What is being asked: Going through the listing below, tally the lines that contain the word "This" and give only that figure.

Exercise material:
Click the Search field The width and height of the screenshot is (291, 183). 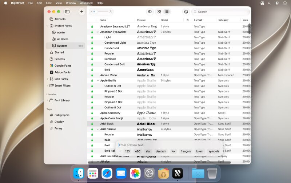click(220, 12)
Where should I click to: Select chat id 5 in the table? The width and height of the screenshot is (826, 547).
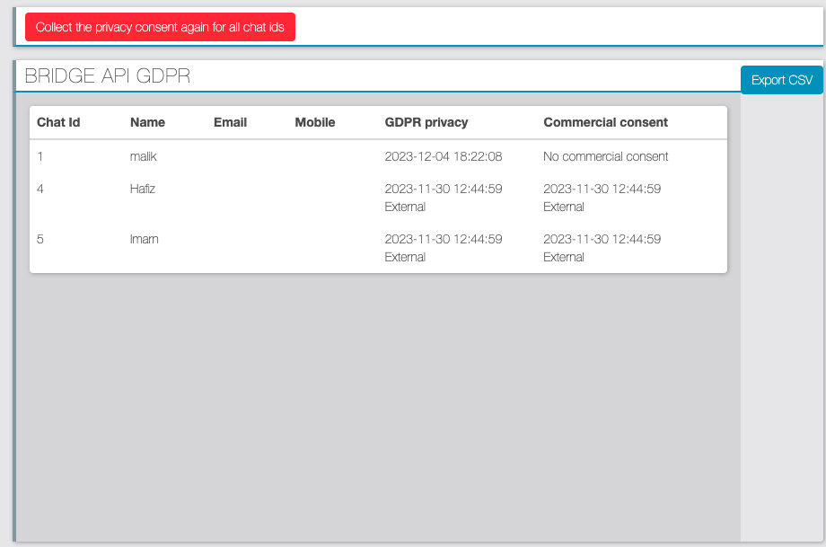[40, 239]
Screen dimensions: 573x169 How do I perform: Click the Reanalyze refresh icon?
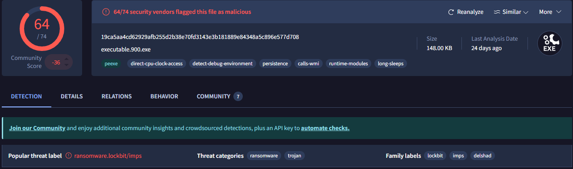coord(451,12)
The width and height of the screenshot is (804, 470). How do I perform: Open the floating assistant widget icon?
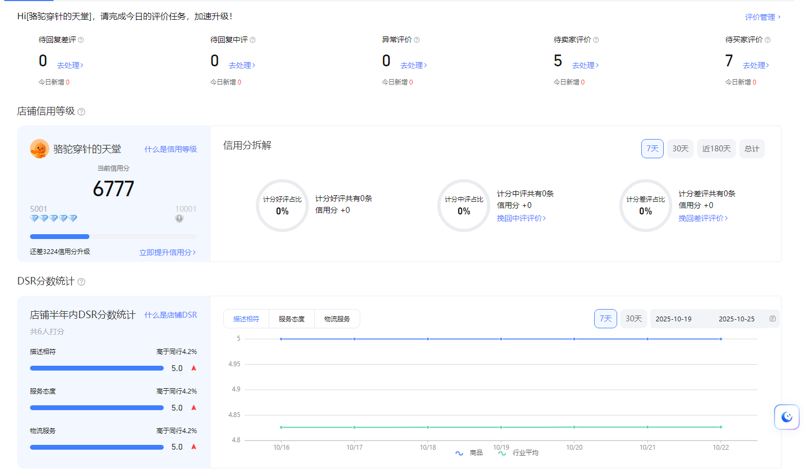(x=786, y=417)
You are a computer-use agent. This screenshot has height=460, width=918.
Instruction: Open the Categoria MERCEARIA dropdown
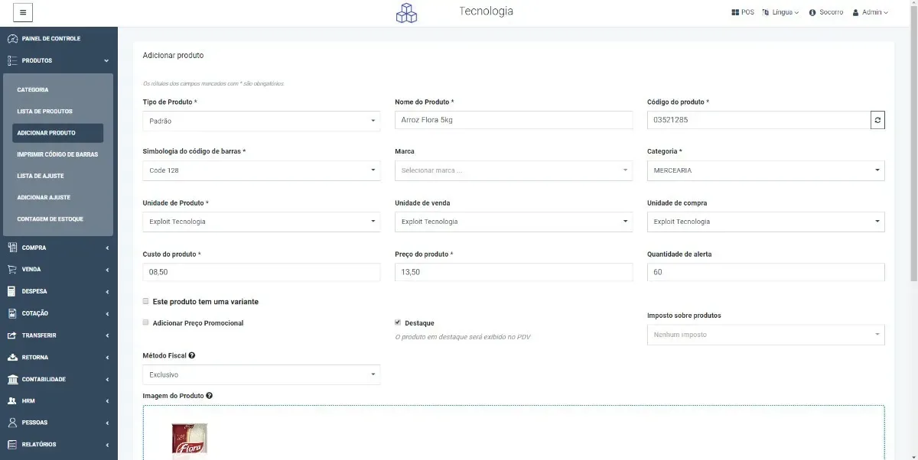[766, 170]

* * *

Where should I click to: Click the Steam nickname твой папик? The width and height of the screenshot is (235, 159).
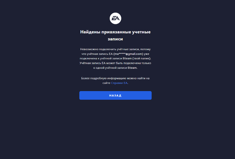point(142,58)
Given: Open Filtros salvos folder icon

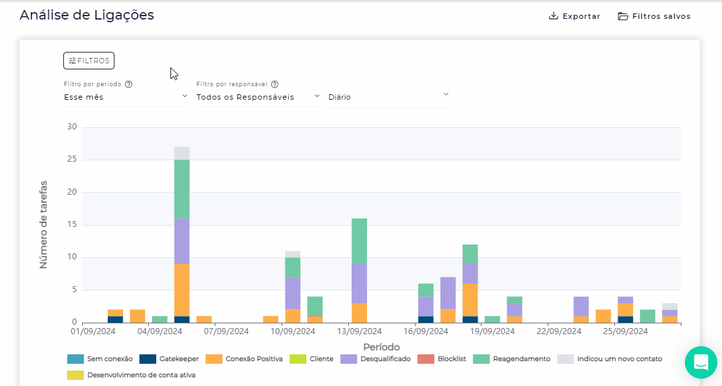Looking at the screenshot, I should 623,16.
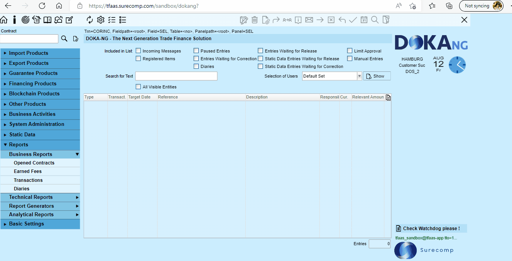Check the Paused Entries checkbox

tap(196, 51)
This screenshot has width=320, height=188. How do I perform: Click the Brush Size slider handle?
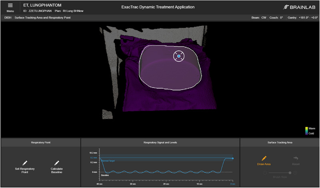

--

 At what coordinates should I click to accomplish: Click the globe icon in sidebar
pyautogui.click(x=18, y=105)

Problem solution: 2